▶ **Problem**: The required output is the run of lines from the one holding "Task: Select the size L label" through the final line of the listing, restated word for word, with no pictures.

▶ **Material for the task**:
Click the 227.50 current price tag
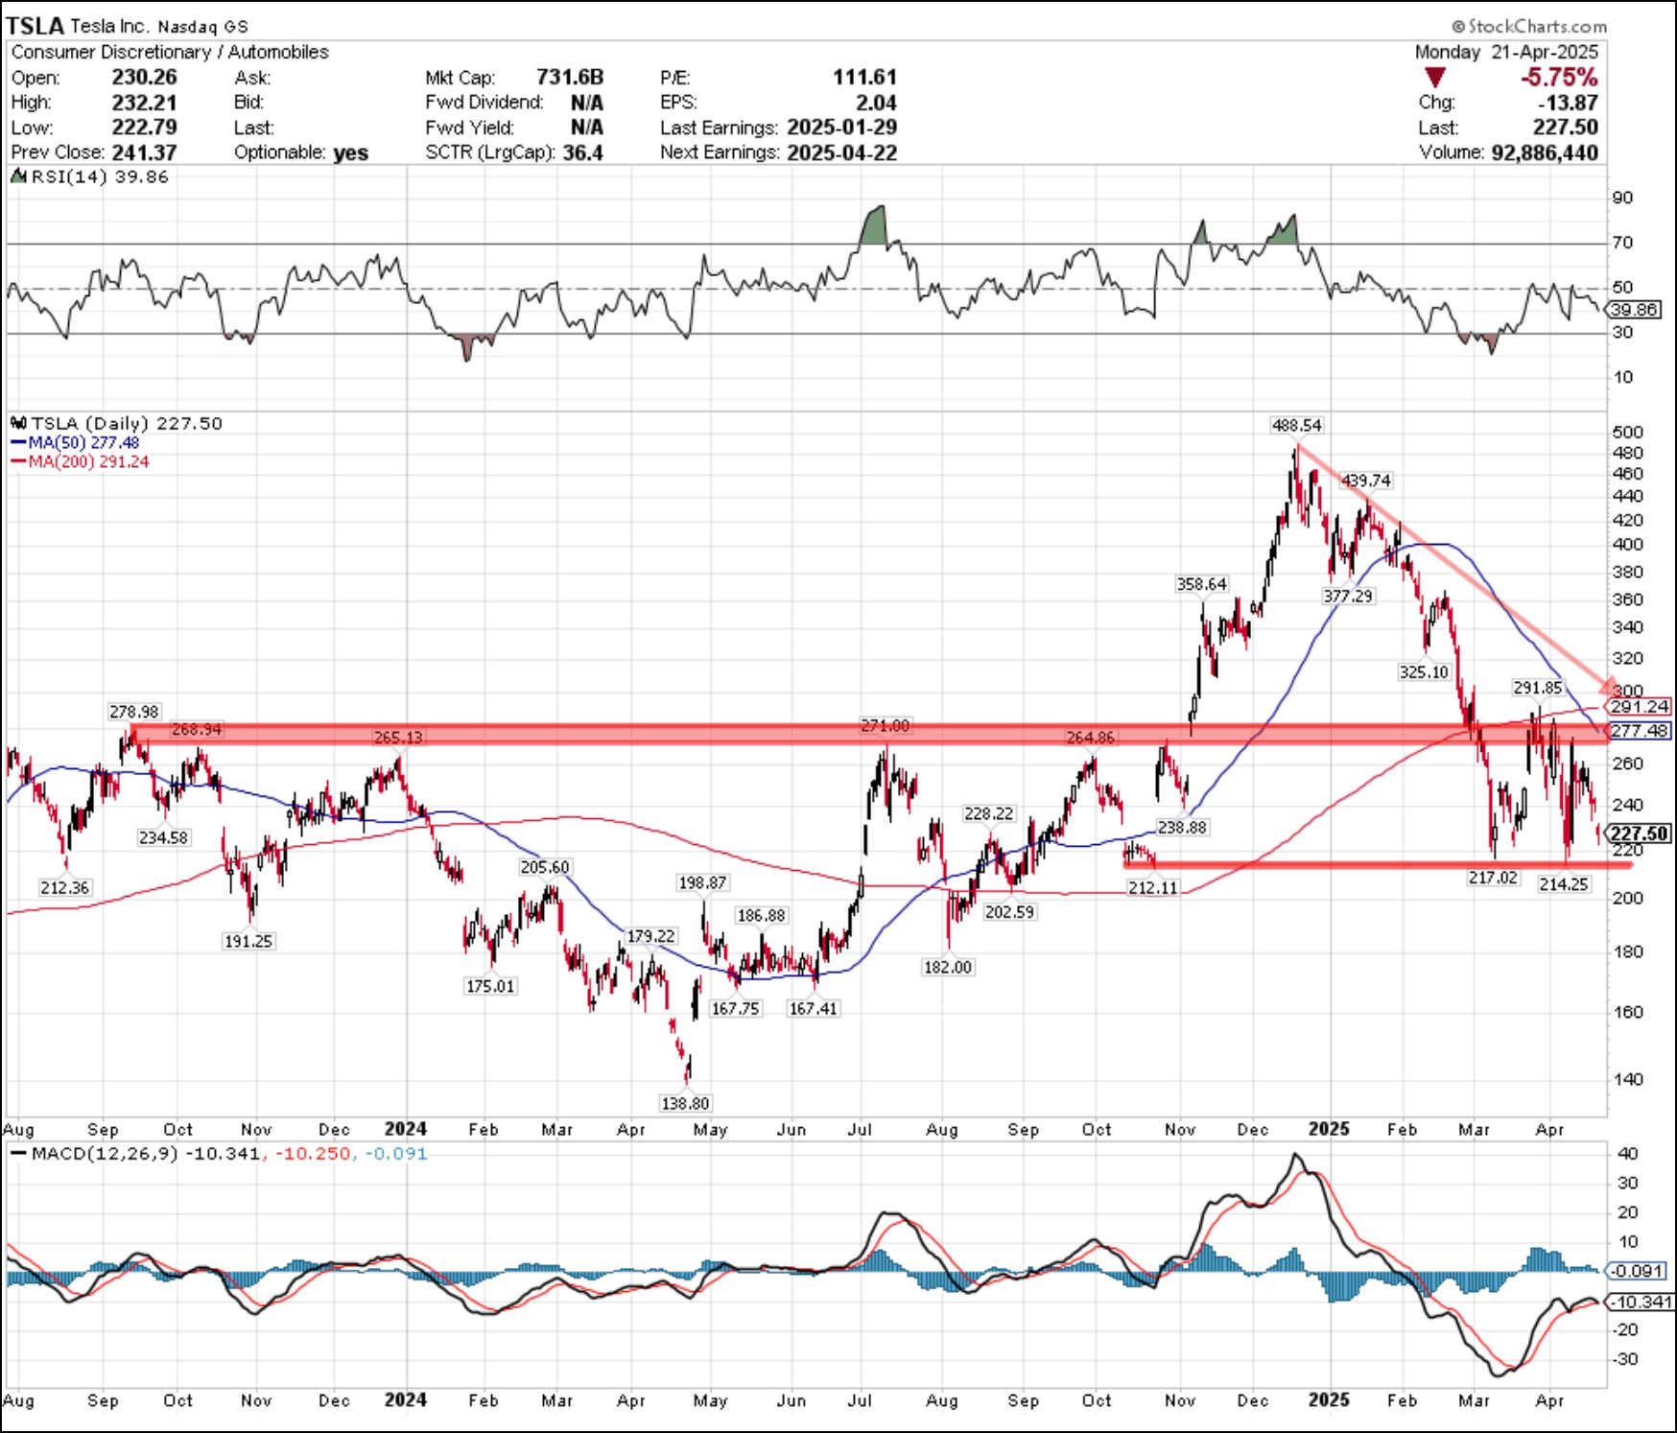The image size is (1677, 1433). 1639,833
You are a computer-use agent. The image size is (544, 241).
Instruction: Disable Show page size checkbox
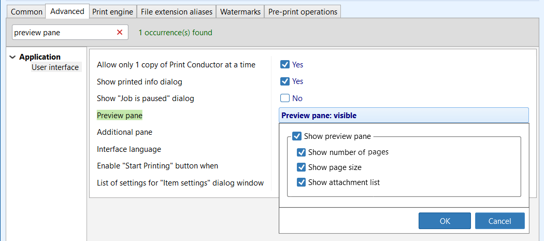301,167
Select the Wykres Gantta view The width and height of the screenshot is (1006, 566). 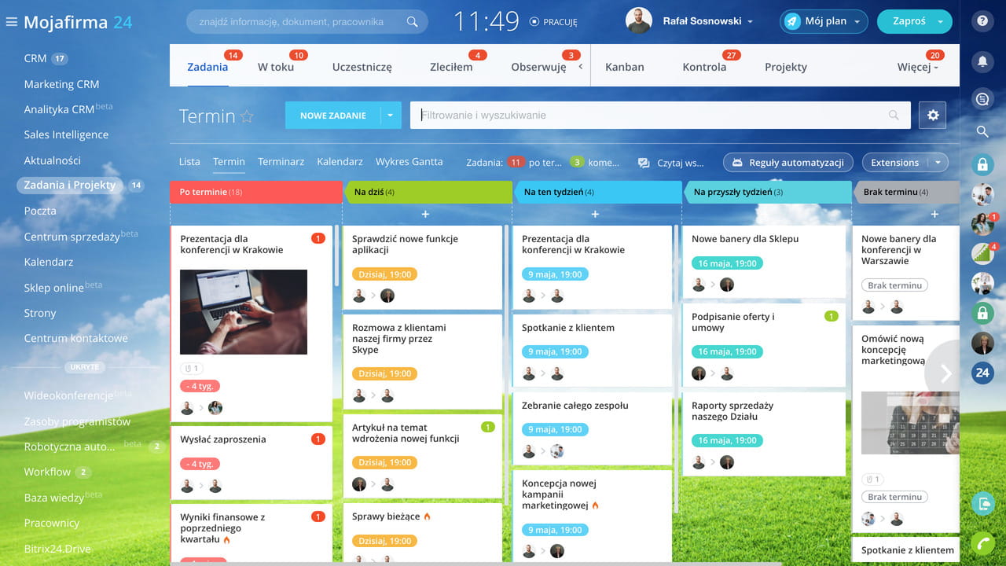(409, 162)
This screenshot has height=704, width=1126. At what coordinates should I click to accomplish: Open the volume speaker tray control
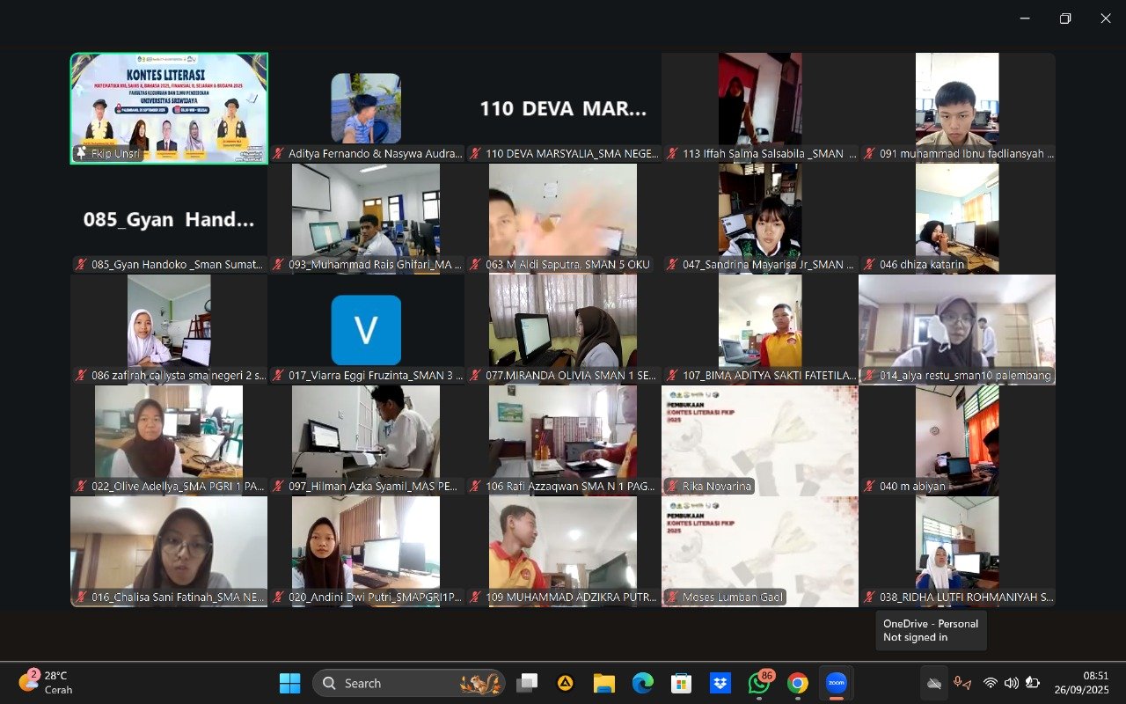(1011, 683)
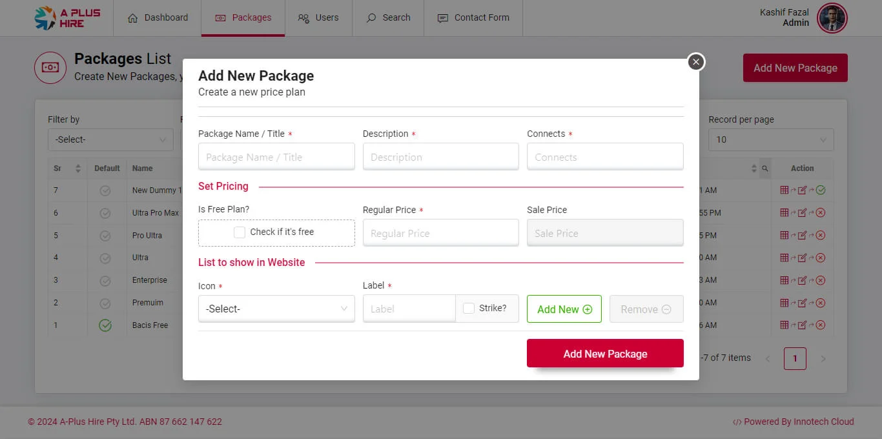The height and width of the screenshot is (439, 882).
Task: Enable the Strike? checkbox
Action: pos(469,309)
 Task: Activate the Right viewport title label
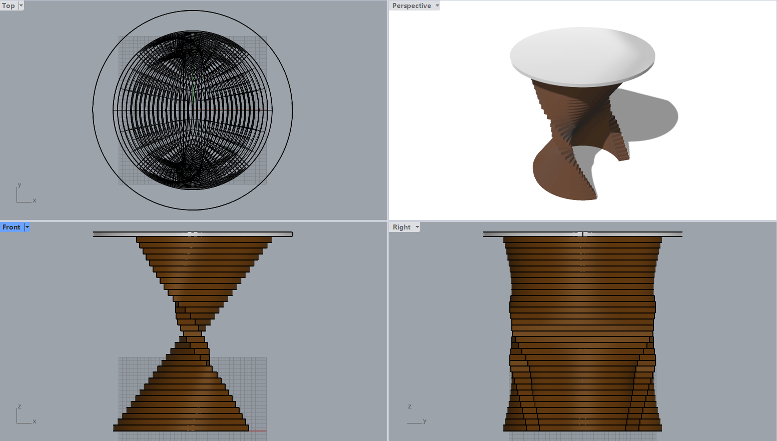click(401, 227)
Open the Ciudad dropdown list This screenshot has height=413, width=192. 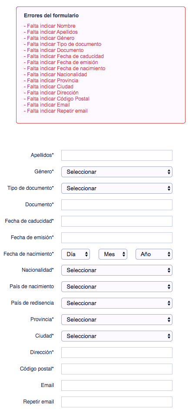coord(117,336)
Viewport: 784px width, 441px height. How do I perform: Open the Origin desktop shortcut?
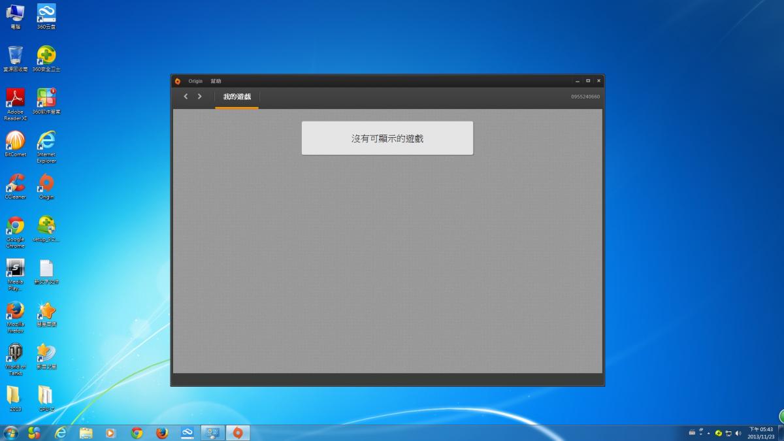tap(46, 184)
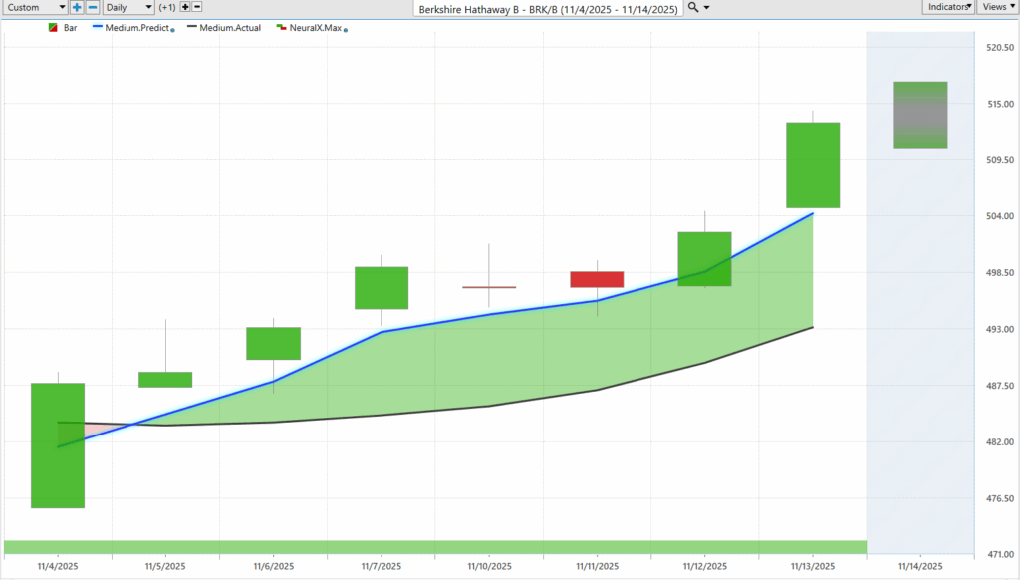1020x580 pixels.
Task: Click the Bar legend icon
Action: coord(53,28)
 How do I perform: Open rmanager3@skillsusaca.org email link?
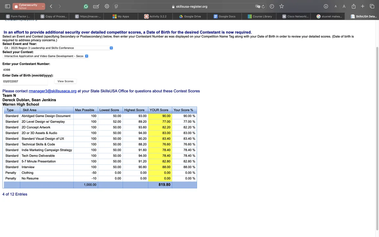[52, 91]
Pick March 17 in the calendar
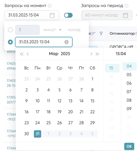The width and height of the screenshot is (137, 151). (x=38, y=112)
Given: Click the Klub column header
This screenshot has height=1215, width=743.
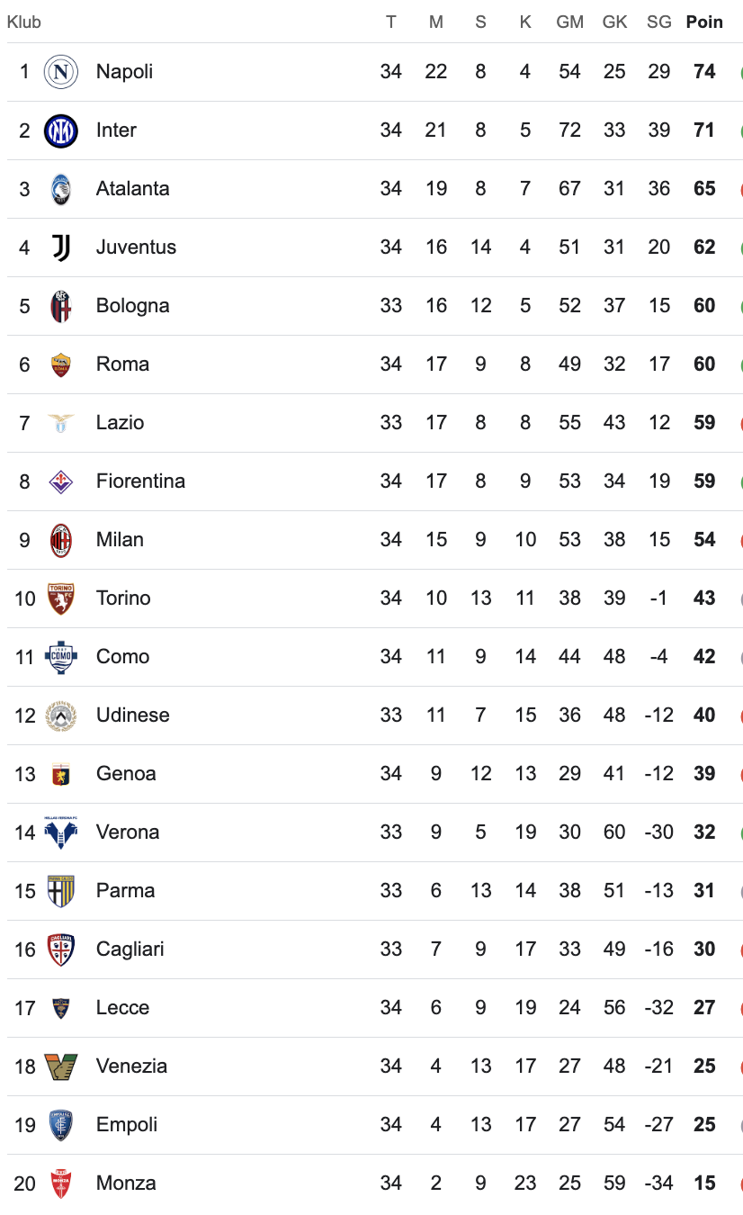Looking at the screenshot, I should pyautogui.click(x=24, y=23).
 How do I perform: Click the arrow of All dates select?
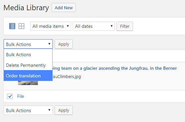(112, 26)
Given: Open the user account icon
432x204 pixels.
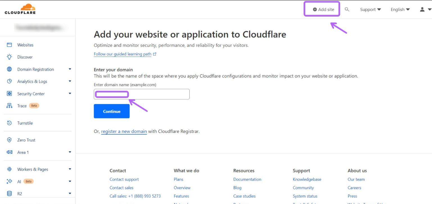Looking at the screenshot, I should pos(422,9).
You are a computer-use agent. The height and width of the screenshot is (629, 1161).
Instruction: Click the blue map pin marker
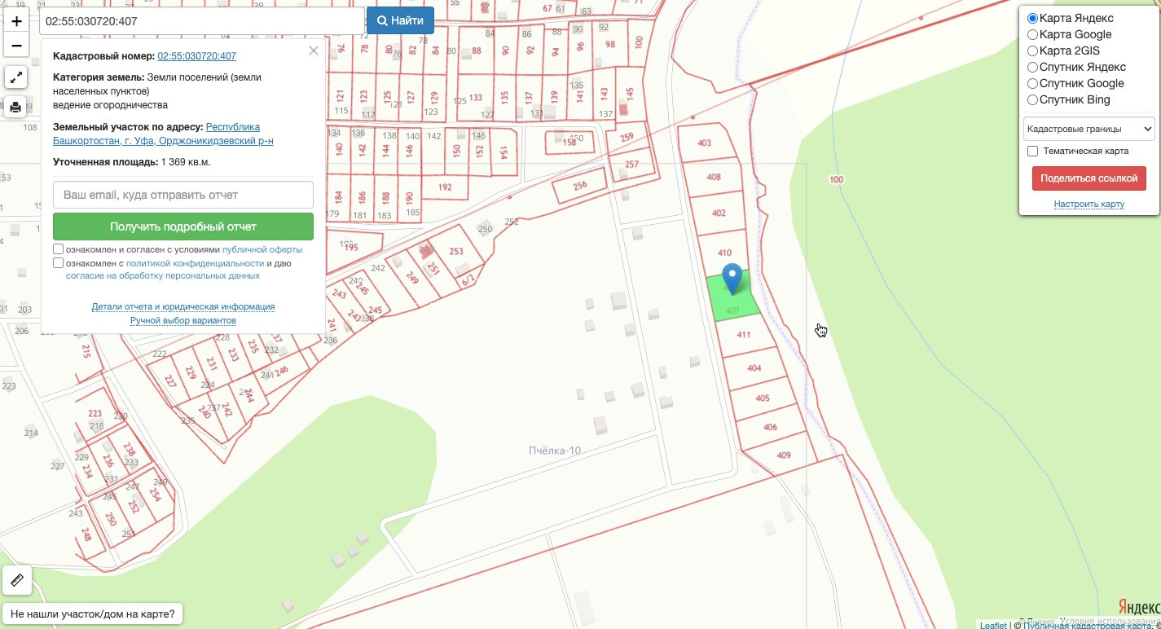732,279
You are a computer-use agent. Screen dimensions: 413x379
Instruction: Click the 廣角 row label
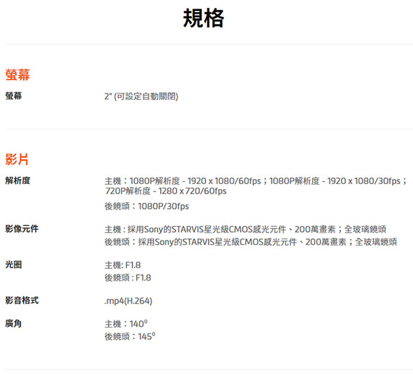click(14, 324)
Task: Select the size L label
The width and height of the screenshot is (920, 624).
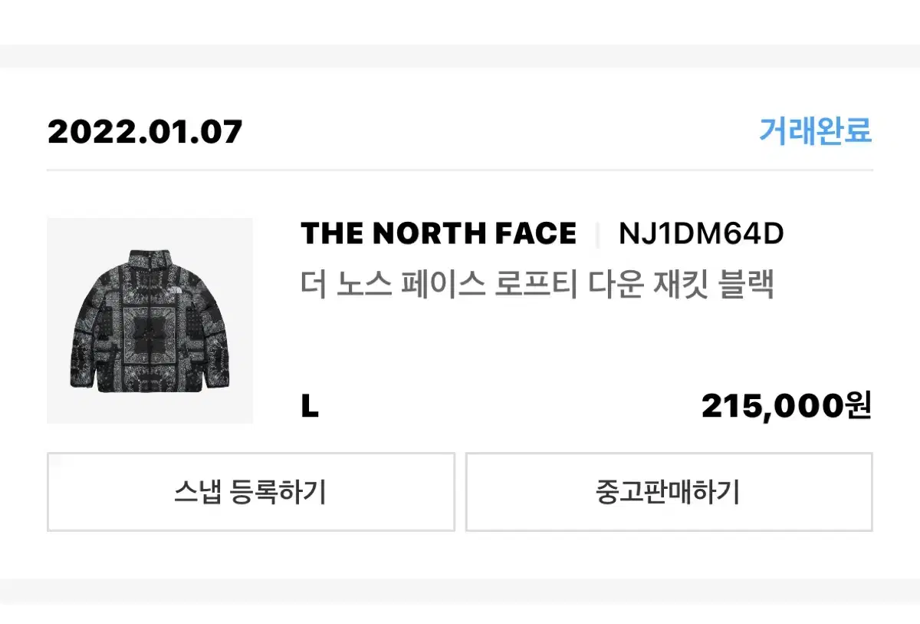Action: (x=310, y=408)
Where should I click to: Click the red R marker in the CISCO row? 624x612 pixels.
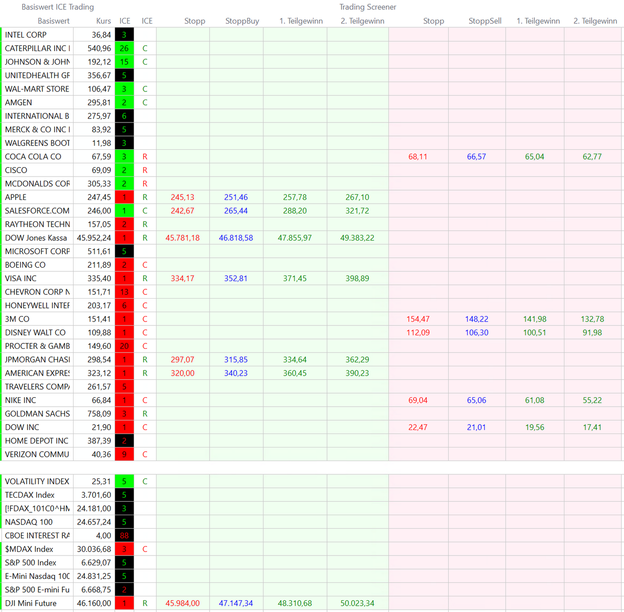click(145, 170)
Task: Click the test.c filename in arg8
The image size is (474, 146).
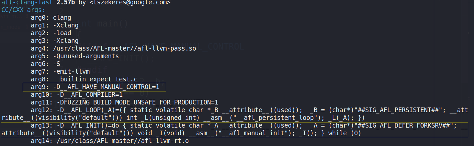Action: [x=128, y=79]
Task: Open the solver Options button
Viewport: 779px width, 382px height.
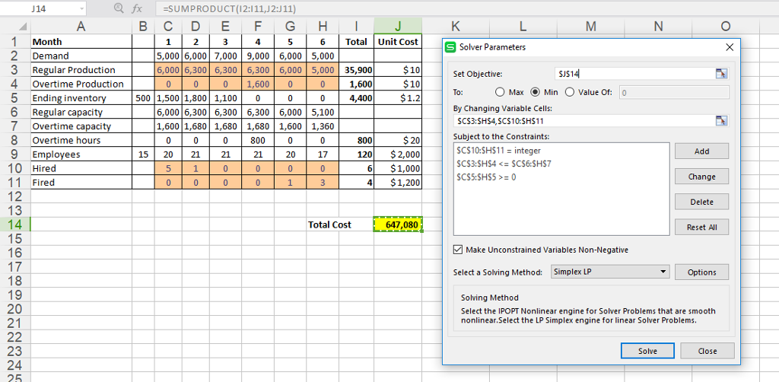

▶ **Solution for this problem**:
Task: Select the size L label
The width and height of the screenshot is (920, 624).
Action: (x=310, y=408)
Where should I click to: Click the red R marker in the CISCO row? 624x612 pixels.
click(145, 170)
Task: Click the test.c filename in arg8
The image size is (474, 146).
Action: [x=128, y=79]
Task: Open the solver Options button
Viewport: 779px width, 382px height.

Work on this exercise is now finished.